Amodei briefly addresses the risks of AI to civil society and suggests that a coalition of democracies secure the AI ​​supply chain and block adversaries in search of to make use of AI for harmful purposes from the technique of powerful AI production (semiconductors, etc.). keeps away. In the identical breath, he suggests that in the suitable hands, AI could possibly be used to “undermine repressive governments” and even reduce bias within the legal system. (AI has historically heightened prejudices within the legal system.)

“A very mature and successful implementation of AI has the potential to scale back bias and be fairer for everybody,” writes Amodei.

So if AI takes over every task conceivable and does it higher and faster, isn't that economically failing humans? Amodei admits that that is the case and that at this point society must have conversations about “how the economy must be organized.”

But he offers no solution.

“People desire a sense of feat, even a way of competition, and in a post-AI world it is going to be entirely possible to spend years dedicated to a really difficult task with a fancy strategy, very similar to people do today do after they start. “They research projects, attempt to turn out to be Hollywood actors or start firms,” he writes. “The undeniable fact that (a) an AI somewhere could in principle do that task higher and (b) this task is not any longer an economically worthwhile element of a worldwide economy doesn’t appear to be very vital to me.”

Finally, Amodei argues that AI is merely a technological accelerator – that humans naturally gravitate toward “the rule of law, democracy and enlightenment values.” However, he ignores the various costs that AI brings with it. AI is predicted to have – and already is – having a big impact on the environment. And it creates inequality. Nobel Prize-winning economist Joseph Stiglitz and others have done it noted The work disruptions brought on by AI could further concentrate wealth within the hands of corporations and leave staff more powerless than ever before.
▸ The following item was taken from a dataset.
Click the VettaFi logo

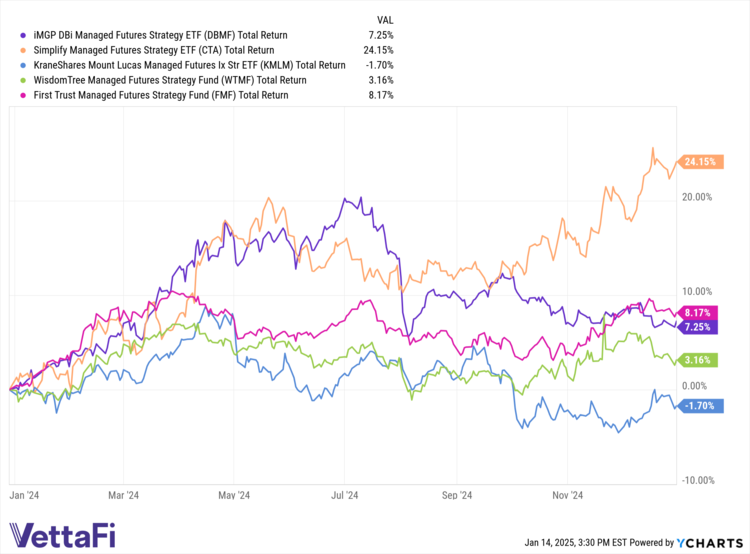pyautogui.click(x=61, y=535)
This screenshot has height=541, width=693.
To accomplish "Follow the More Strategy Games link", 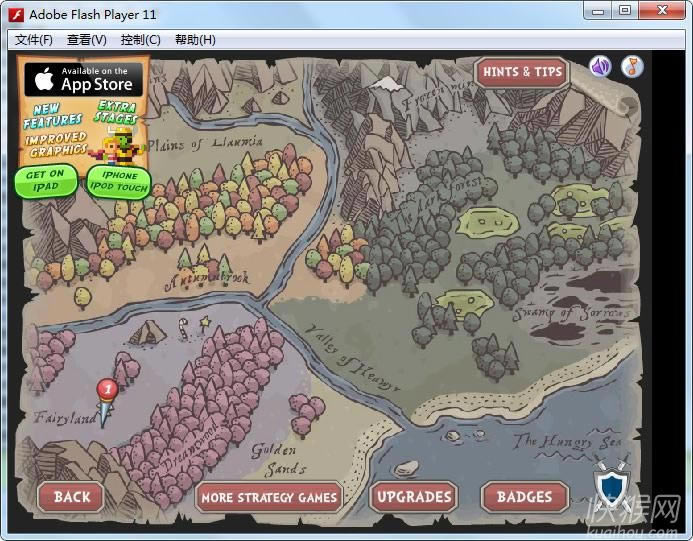I will tap(269, 497).
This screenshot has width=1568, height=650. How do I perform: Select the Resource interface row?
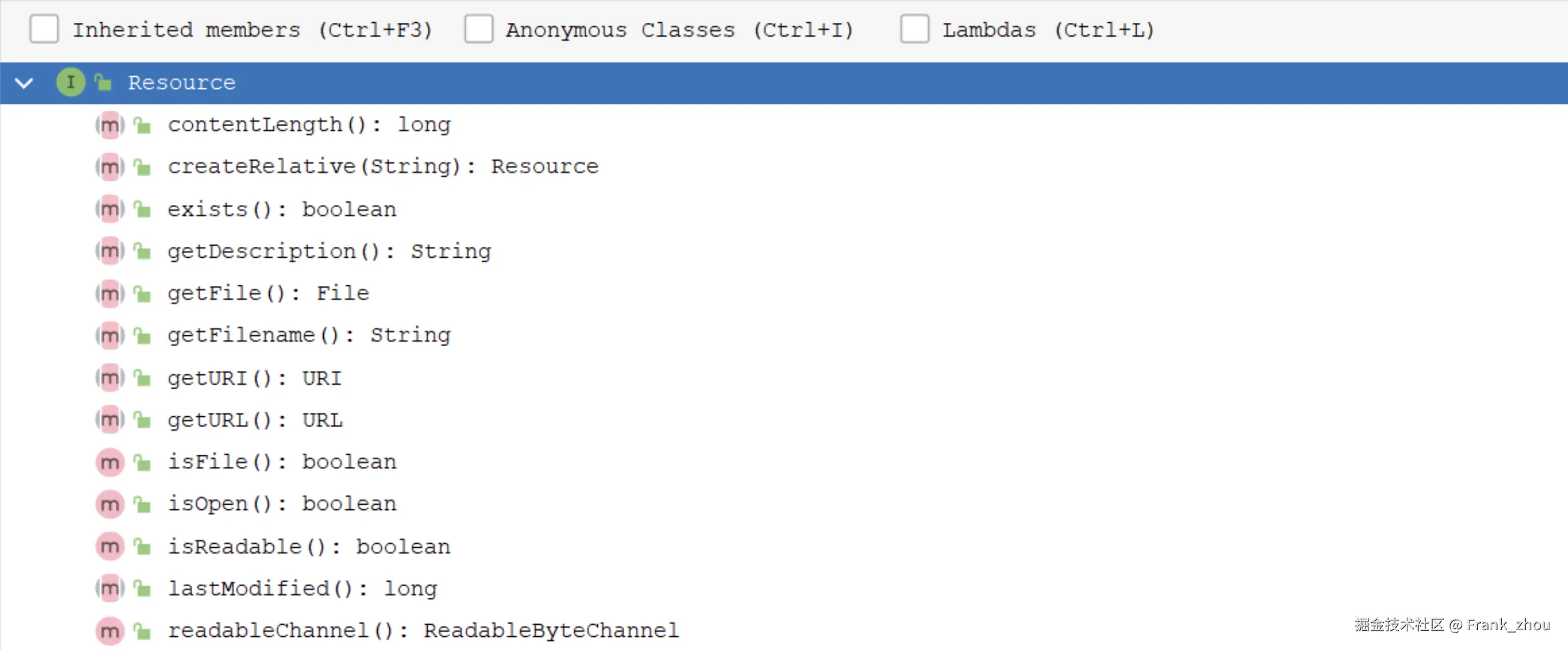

Anthropic is one in every of these firms, as much as Amodei doesn't wish to admit it. After all, Anthropic is a business – one allegedly price nearly $40 billion. And those that profit from its AI technology are, by and enormous, firms whose sole responsibility is to extend returns for his or her shareholders, not to enhance humanity.

A cynic might actually query the timing of the essay, considering that Anthropic is reportedly within the strategy of raising billions of dollars in enterprise funds. OpenAI CEO Sam Altman released a similarly technopotimistic manifesto shortly before OpenAI closed a $6.5 billion funding round. Maybe it's a coincidence.

On the opposite hand, Amodei isn’t a philanthropist. Like every CEO, he has a product to present. It's simply that his product will “save the world” – and those that think otherwise risk being left behind. At least that's what he would have you think.